>>>>
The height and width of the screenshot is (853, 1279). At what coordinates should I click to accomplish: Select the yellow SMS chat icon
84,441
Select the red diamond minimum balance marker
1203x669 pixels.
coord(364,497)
<<<<
__WORK TO BE COMPLETED__: For each record above, print an exact copy.

__REPLY__:
The height and width of the screenshot is (853, 1279). At what coordinates should I click to accomplish: Select the yellow SMS chat icon
84,441
Select the red diamond minimum balance marker
1203x669 pixels.
coord(364,497)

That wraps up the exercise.